== MATERIAL FOR THIS EXERCISE
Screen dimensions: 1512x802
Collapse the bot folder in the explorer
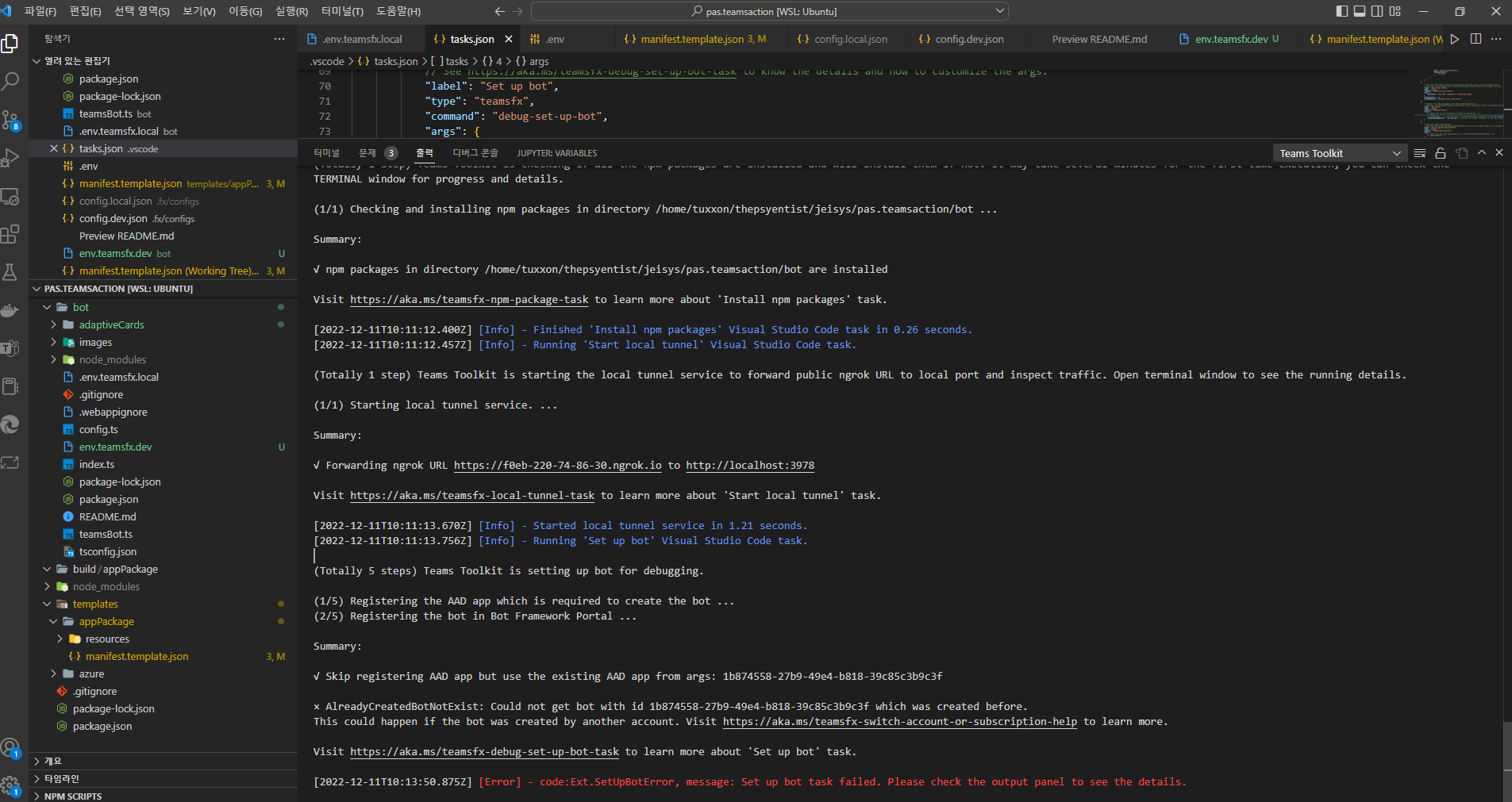tap(48, 307)
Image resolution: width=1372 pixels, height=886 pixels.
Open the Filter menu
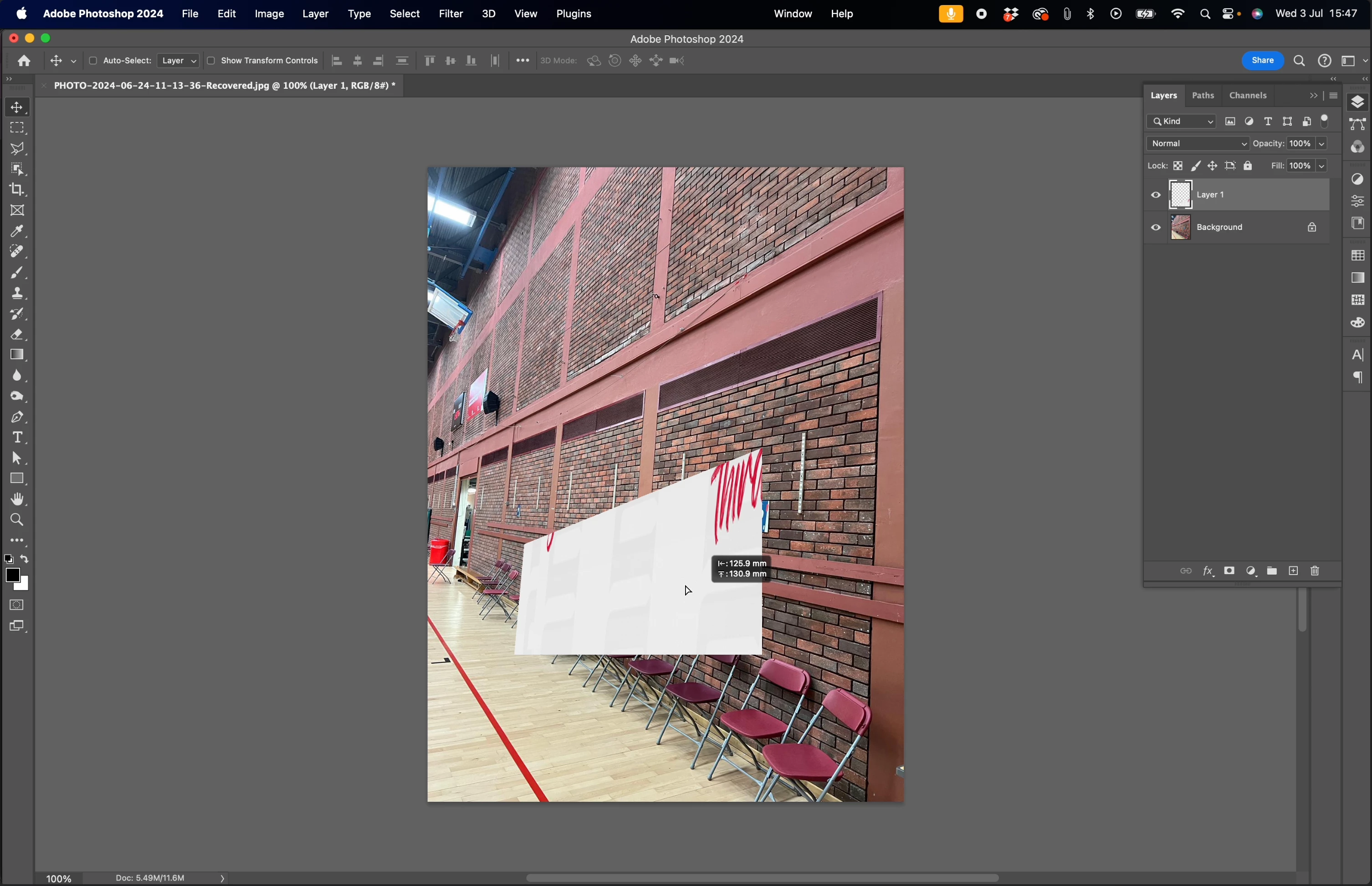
====
### PROBLEM
Word-for-word copy, no pictures: write out the entries above in full.

### SOLUTION BELOW
Screen dimensions: 1512x802
Collapse the bot folder in the explorer
tap(48, 307)
Image resolution: width=1372 pixels, height=886 pixels.
Open the Filter menu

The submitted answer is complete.